2.2 ウィンドウ
2.2.1 タイトルの表示
ウィンドウを表している Window クラスのインスタンスは、1 つのインスタンスが 1 つのウィンドウに対応しています。Window オブジェクトを操作することで、画面上のウィンドウを移動させたり、何らかの視覚的な変化を与えることも可能です。
ウィンドウのタイトルバーに表示されている文字列は、Window クラスの Title プロパティから設定することができます。
[LocalizabilityAttribute(LocalizationCategory.Title)]
public string Title { get; set; }Title プロパティに設定されている文字列が、そのままウィンドウのタイトルバーに表示されます。主要なウィンドウには、アプリケーションの名前やバージョンなどがタイトルバーに記載されるのが一般的です。その他、現在編集中のコンテンツの名前など、ウィンドウに関連付けられている何らかの情報を表示するためにも使うことができます。
using System;
using System.Windows;
class Test {
[STAThread]
public static void Main() {
Window wnd = new Window();
wnd.Title = "全て遠き理想郷";
Application app = new Application();
app.Run(wnd);
}
}
コード1は、最初に Window オブジェクトを表示する前に Title プロパティに文字列を設定しています。実行結果を見れば、Title プロパティに設定している文字列がウィンドウのタイトルバーに表示されることを確認できます。
2.2.2 ウィンドウの枠
既定のウィンドウは、タイトルバーや最大化、最小化、閉じるなどの各種ボタン、ウィンドウのサイズを変更する境界線などが備え付けられています。このような既定のウィンドウの枠に関連する設定を変更するには WindowStyle プロパティを使います。

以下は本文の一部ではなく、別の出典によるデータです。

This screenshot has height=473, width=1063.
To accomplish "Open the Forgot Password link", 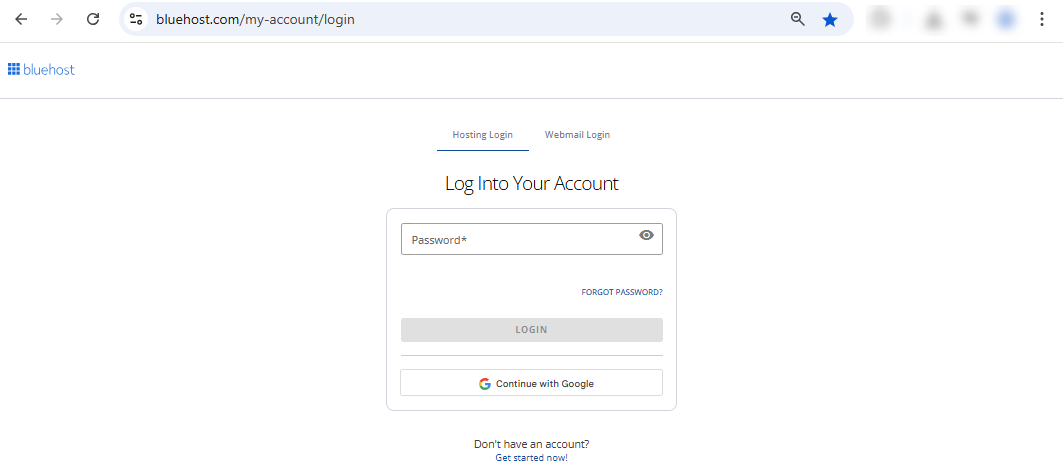I will 621,293.
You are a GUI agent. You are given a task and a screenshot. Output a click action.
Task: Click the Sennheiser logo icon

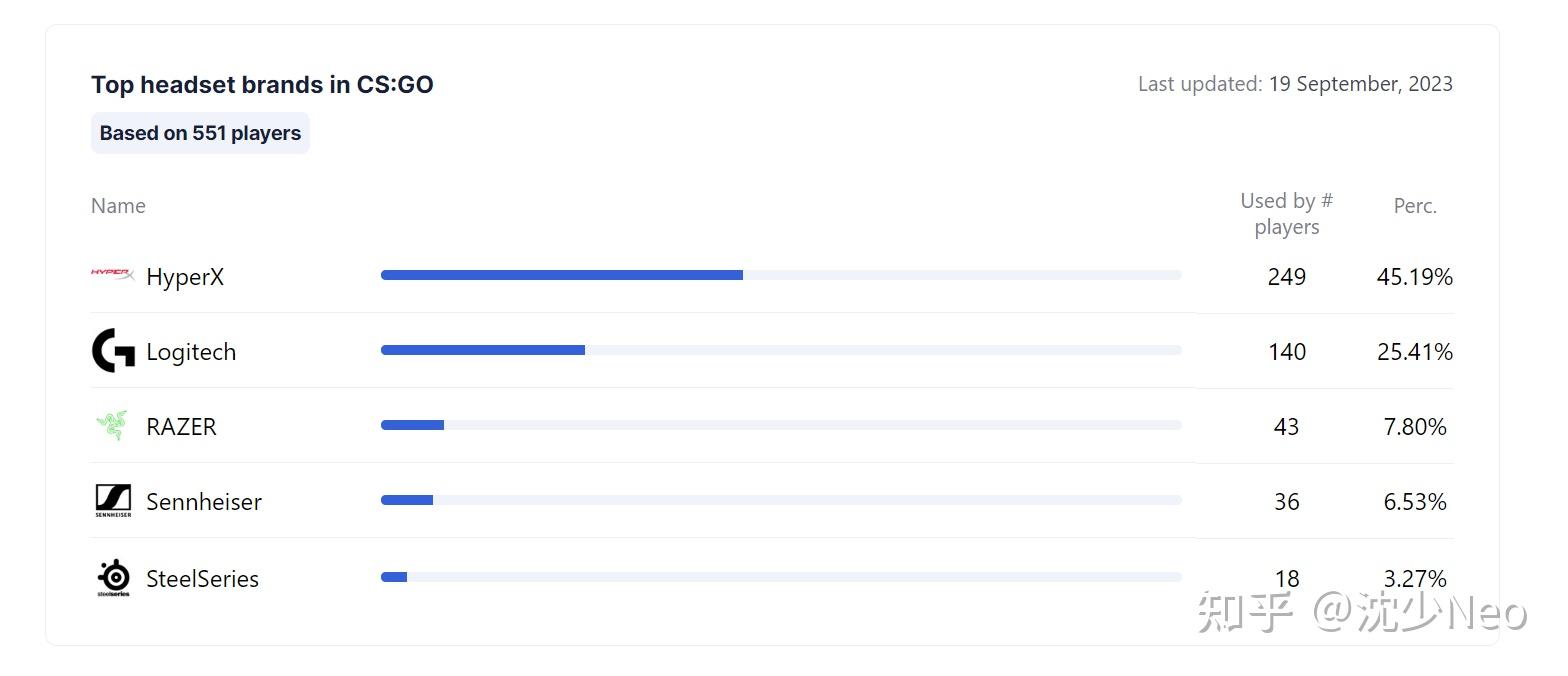[113, 501]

public WindowStyle WindowStyle { get; set; }WindowStyle プロパティに設定したり取得する値は System.Windows.WindowStyle 列挙体のメンバです。
public enum WindowStyle
枠やキャプションを持たないことを表す None、単一の枠を持つことを表す SingleBorderWindow、3D の枠を持つことを表す ThreeDBorderWindow、比較的小さなツールウィンドウを表す ToolWindow のいずれかのメンバを指定することができます。既定では SingleBorderWindow が設定されています。
using System;
using System.Windows;
class Test {
[STAThread]
public static void Main() {
Window wnd = new Window();
wnd.WindowStyle = WindowStyle.ToolWindow;
Application app = new Application();
app.Run(wnd);
}
}
コード2は、生成した Window オブジェクトの WindowStyle プロパティに ToolWindow を設定しています。このプログラムを実行すると、既定のウィンドウとは異なり、最大化や最小化ボタンを持たないツールウィンドウが表示されます。
2.2.3 最前面ウィンドウ
ウィンドウが他のウィンドウに隠された場合、より前面のウィンドウが背面のウィンドウを隠してしまいます。しかし、性質的に重要なウィンドウであったり、利便性の都合から他のウィンドウの背面に移動することが好ましく内容のウィンドウの場合、最善面ウィンドウとすることで、通常のウィンドウよりも常に前面に配置することができるようになります。
最善面ウィンドウを設定するには Topmost プロパティを設定します。
public bool Topmost { get; set; }Topmost プロパティが true の場合、ウィンドウは最前面ウィンドウとして表示され、常に他のウィンドウよりも手前に配置されます。
using System;
using System.Windows;
class Test {
[STAThread]
public static void Main() {
Window wnd = new Window();
wnd.Topmost = true;
Application app = new Application();
app.Run(wnd);
}
}
コード3では、表示する Window オブジェクトの Topmost プロパティを true に設定しています。よって、実行して表示されたウィンドウは最前面ウィンドウです。他のウィンドウをアクティブにしても、ウィンドウは常に最前面に表示され続けます。一般的なウィンドウよりも優先度の高いウィンドウに設定することで、利便性を向上させることができるかもしれませんが、無意味に多用すると使い勝手が悪くなるだけなので、明確な設計思想を持って使うべき機能です。